━━━ Page text

The partial outpouring of the Holy Spirit on the day of Pentecost foreshadows the fuller outpouring that will occur in the Millennium when these conditions will prevail.


32:16.  “Then judgment shall dwell in the wilderness, and righteousness remain in the fruitful field.”


This means that righteousness will then reign world-wide.


32:17.  “And the work of righteousness shall be peace; and the effect of righteousness quietness and assurance for ever.”


When righteousness reigns security and peace will abound.


32:18.  “And my people shall dwell in a peaceable habitation, and in sure dwellings, and in quiet resting places:”


All of this will be fulfilled literally in the Millennium, but even today it can be the experience of every obedient believer, for God’s assurance is that “All things work together for good to those who love God,” Romans 8:28.  The ultimate application however, is to the believer’s experience in heaven where the promised peace will be eternal.

━━━━━━
━━━ Record extracts

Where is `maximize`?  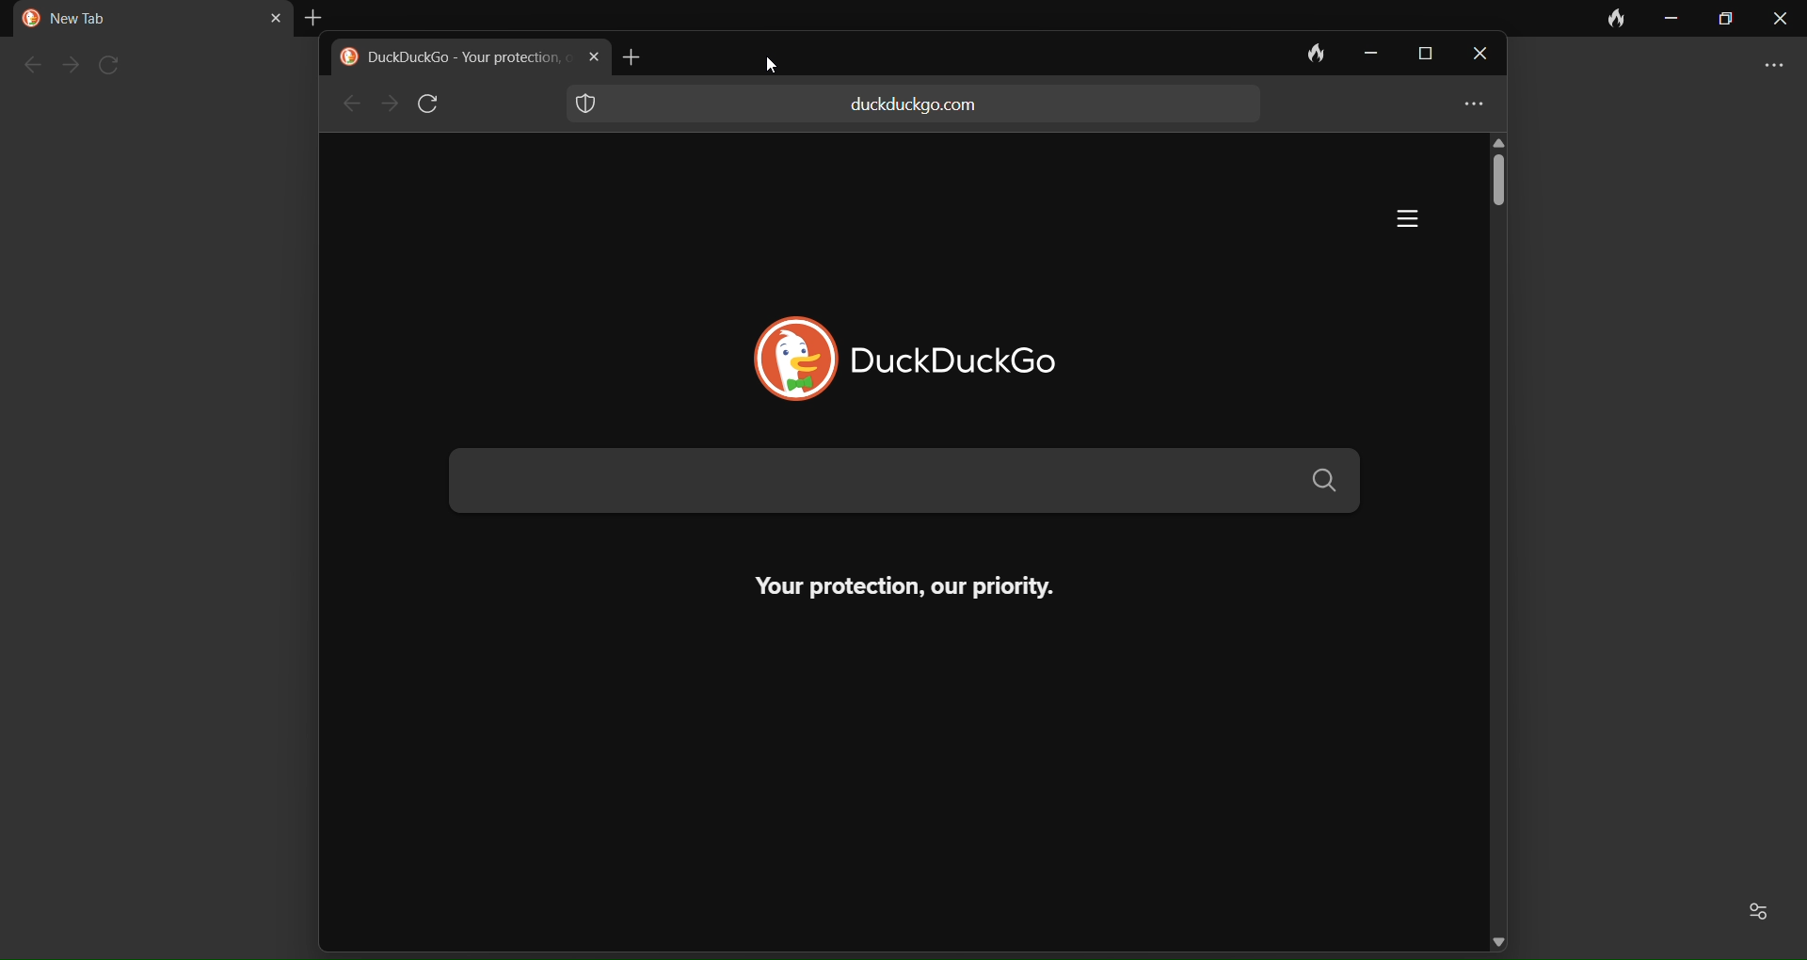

━━━━━━
━━━ Record extracts

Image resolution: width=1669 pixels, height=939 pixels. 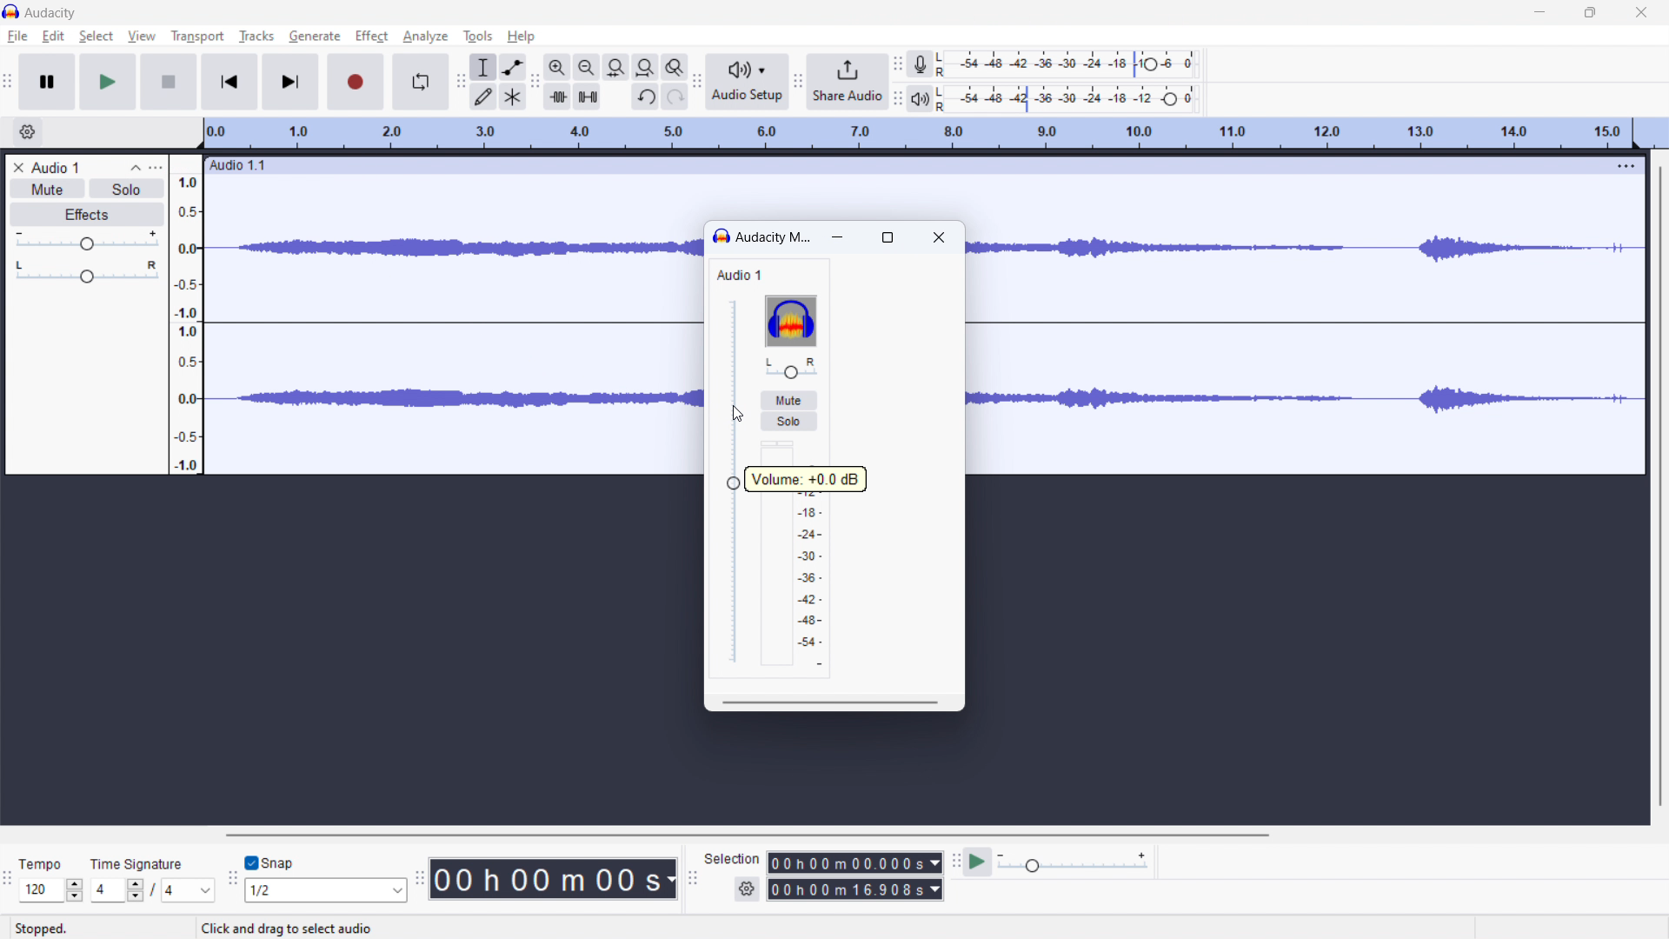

━━━━━━

Short task: According to the commentary text, what will abound when righteousness reigns?

Solved problem: Security and peace will abound.